Mr. Sellars’ legend began even earlier than that 1984 production of Cosi. In the late ’70s, he directed dozens of plays and operas as an undergraduate at Harvard. His dazzlingly creative work–a stark take on Gogol’s The Inspector General, a version of Wagner’s Ring performed with puppets, Antony and Cleopatra in a swimming pool–got the attention of critics and presenters, particularly after he won a MacArthur grant in 1983. He began his long association with Mr. Adams with Nixon, ventured into Handel and completed his cycle of the Mozart/Da Ponte operas.

In addition to the diner Cosi, Mr. Sellars set Don Giovanni in Spanish Harlem and The Marriage of Figaro in the Trump Tower. It’s easy now to look back on descriptions of those and other trademark productions and view them as dated. But they worked–and continue to work, as DVDs show–because they were focused not on superficial concepts but on making vividly real the composers’ and librettists’ interests in class, gender and politics.

“It’s not about style,” he said. “It’s about content. Once you focus on content, then the stakes are real. What is the surface leading you to? That’s when it gets really serious.”

Audiences were split–fights kept the orchestra from starting the second act of the Figaro in Barcelona–and some critics, including Charles Michener writing in The Observer, have disliked some of Mr. Sellars’ interpretations, like a 2006 New York production of Mozart’s Zaide that focused on contemporary slavery. But the director’s vision has always reminded us why these works matter, and have audiences leaving the theater talking not about the soprano’s high notes but about the work’s themes.

Though his work still has its detractors, Mr. Sellars is now an institution, just like Nixon–as tends to happen with once controversial artists and works. The Met, which passed on Mr. Sellars’ production of Mr. Adams’ Doctor Atomic a few years ago, is getting with Nixon as close to a sure thing as contemporary opera offers. And the company has itself changed: After edgy productions like Willy Decker’s new Traviata, Mr. Sellars’ Nixon can seem positively conservative.

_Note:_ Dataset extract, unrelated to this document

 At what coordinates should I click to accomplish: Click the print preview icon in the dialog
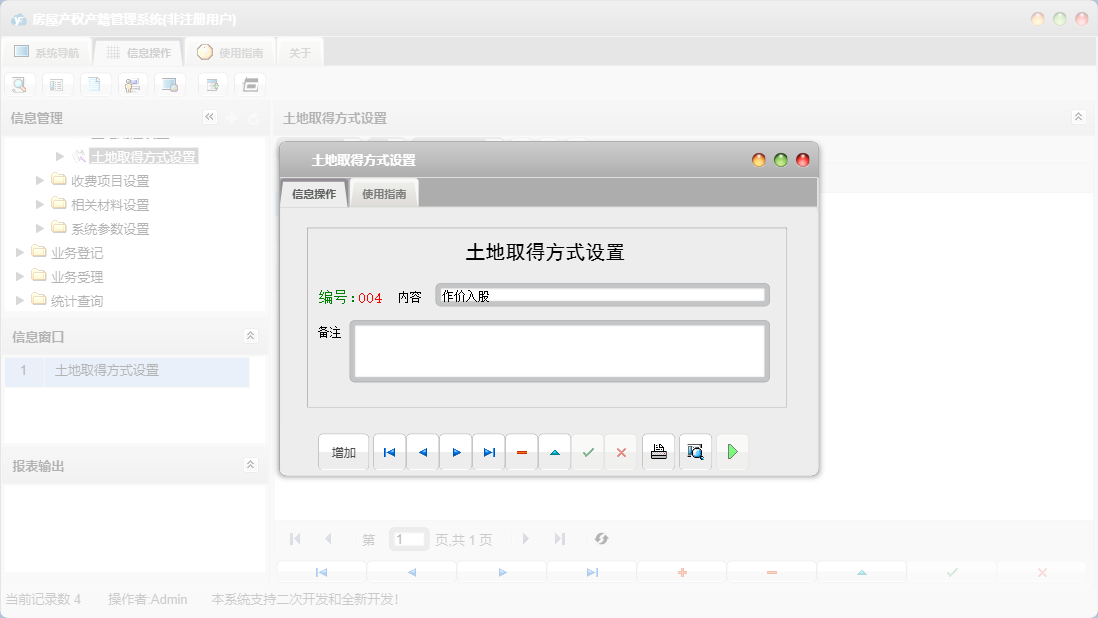click(x=695, y=452)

“Regrettably there’s nothing to boo here,” Mr. Sellars said. “It doesn’t have to argue or force its place. It feels like it totally belongs. Just as you used to go to the Met for Lisa della Casa’s Countess and Cesare Siepi’s Figaro because they were classic portrayals by people who’d been doing these roles all their lives, there’s something thrilling about these years of Jimmy Maddalena”–who originated the role of Nixon and will play him at the Met–“and Janis Kelly on the stage together. We’ve all been through it a lot. It’s great to arrive on the Met stage not as a new piece, but as a classic.”

Mr. Sellars’ recent style–seen, for example, in his almost semi-staged production of Mr. Adams’ Flowering Tree-tends to be more pared-down than Nixon‘s pop stylizations, the Mozart cycle’s modernizations or the massive abstraction of his Salzburg production of Messiaen’s St. Francois d’Assise.

“When times are hard, you don’t want something to feel decadent,” he said. “You want it to feel correct to this moment. There are so many forces to dehumanize everything and to depersonalize everything, and I love saying, ‘There’s nothing onstage but people.’ It’s all you’re looking at it, and that’s why we’re here.”

This spare aesthetic–“less of the Nancy Reagan element,” he said–is also in keeping with recent reductions in arts funding, particularly for the kind of newer, riskier work on which Mr. Sellars has lately focused. He said that in the past couple of months, emails have been streaming in announcing budget cuts of up to two-thirds on many of his upcoming European projects.

As for Nixon, anything that fills the massive Met proscenium could hardly be described as tiny. But Mr. Sellars insisted that his long-awaited debut is about as intimate as a production at the house could be–perfect in its timing and correct for its moment.

“It’s a very low-budget grand opera,” he said with a massive laugh. “And I couldn’t be prouder.”